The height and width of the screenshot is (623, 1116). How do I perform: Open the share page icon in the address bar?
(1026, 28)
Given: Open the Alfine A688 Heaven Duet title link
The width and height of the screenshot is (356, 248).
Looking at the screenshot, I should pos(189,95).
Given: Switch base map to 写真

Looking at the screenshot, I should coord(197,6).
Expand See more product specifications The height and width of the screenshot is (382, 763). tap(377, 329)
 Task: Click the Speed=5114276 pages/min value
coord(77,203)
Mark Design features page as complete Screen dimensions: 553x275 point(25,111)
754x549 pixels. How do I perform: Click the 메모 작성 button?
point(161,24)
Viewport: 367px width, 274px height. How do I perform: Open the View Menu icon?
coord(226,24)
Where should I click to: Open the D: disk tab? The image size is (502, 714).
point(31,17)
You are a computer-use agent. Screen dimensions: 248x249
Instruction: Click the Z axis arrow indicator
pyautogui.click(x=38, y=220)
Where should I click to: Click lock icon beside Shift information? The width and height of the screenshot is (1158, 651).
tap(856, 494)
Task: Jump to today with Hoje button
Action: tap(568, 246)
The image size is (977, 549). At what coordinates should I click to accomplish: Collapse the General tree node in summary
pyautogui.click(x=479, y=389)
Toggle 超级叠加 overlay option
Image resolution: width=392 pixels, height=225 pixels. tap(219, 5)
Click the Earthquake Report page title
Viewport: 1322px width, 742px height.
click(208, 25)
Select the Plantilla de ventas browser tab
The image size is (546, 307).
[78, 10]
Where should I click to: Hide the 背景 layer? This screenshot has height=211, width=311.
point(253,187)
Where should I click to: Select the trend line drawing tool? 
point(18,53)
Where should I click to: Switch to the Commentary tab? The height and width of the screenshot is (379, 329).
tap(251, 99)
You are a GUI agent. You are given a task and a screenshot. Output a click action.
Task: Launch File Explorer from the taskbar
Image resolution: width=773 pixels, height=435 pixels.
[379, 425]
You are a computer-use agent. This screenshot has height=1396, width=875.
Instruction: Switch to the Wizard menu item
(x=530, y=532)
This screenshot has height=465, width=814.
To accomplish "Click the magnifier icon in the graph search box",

Task prompt: Print the records once more, exactly as written.

Result for this exercise:
The height and width of the screenshot is (623, 1116). How do I perform: Open the share page icon in the address bar?
(1026, 28)
Given: Open the Alfine A688 Heaven Duet title link
The width and height of the screenshot is (356, 248).
Looking at the screenshot, I should pos(189,95).
Given: Switch base map to 写真

Looking at the screenshot, I should coord(197,6).
Expand See more product specifications The height and width of the screenshot is (382, 763). tap(377, 329)
 Task: Click the Speed=5114276 pages/min value
coord(77,203)
Mark Design features page as complete Screen dimensions: 553x275 point(25,111)
754x549 pixels. How do I perform: Click the 메모 작성 button?
point(161,24)
Viewport: 367px width, 274px height. How do I perform: Open the View Menu icon?
coord(226,24)
Where should I click to: Open the D: disk tab? The image size is (502, 714).
point(31,17)
You are a computer-use agent. Screen dimensions: 248x249
Instruction: Click the Z axis arrow indicator
pyautogui.click(x=38, y=220)
Where should I click to: Click lock icon beside Shift information? The width and height of the screenshot is (1158, 651).
tap(856, 494)
Task: Jump to today with Hoje button
Action: tap(568, 246)
The image size is (977, 549). At what coordinates should I click to accomplish: Collapse the General tree node in summary
pyautogui.click(x=479, y=389)
Toggle 超级叠加 overlay option
Image resolution: width=392 pixels, height=225 pixels. tap(219, 5)
Click the Earthquake Report page title
Viewport: 1322px width, 742px height.
click(208, 25)
Select the Plantilla de ventas browser tab
The image size is (546, 307).
[78, 10]
Where should I click to: Hide the 背景 layer? This screenshot has height=211, width=311.
point(253,187)
Where should I click to: Select the trend line drawing tool? 
point(18,53)
Where should I click to: Switch to the Commentary tab? The height and width of the screenshot is (379, 329).
tap(251, 99)
You are a GUI agent. You are given a task and a screenshot. Output a click action.
Task: Launch File Explorer from the taskbar
Image resolution: width=773 pixels, height=435 pixels.
[379, 425]
You are a computer-use agent. This screenshot has height=1396, width=875.
Instruction: Switch to the Wizard menu item
(x=530, y=532)
This screenshot has height=465, width=814.
To accomplish "Click the magnifier icon in the graph search box",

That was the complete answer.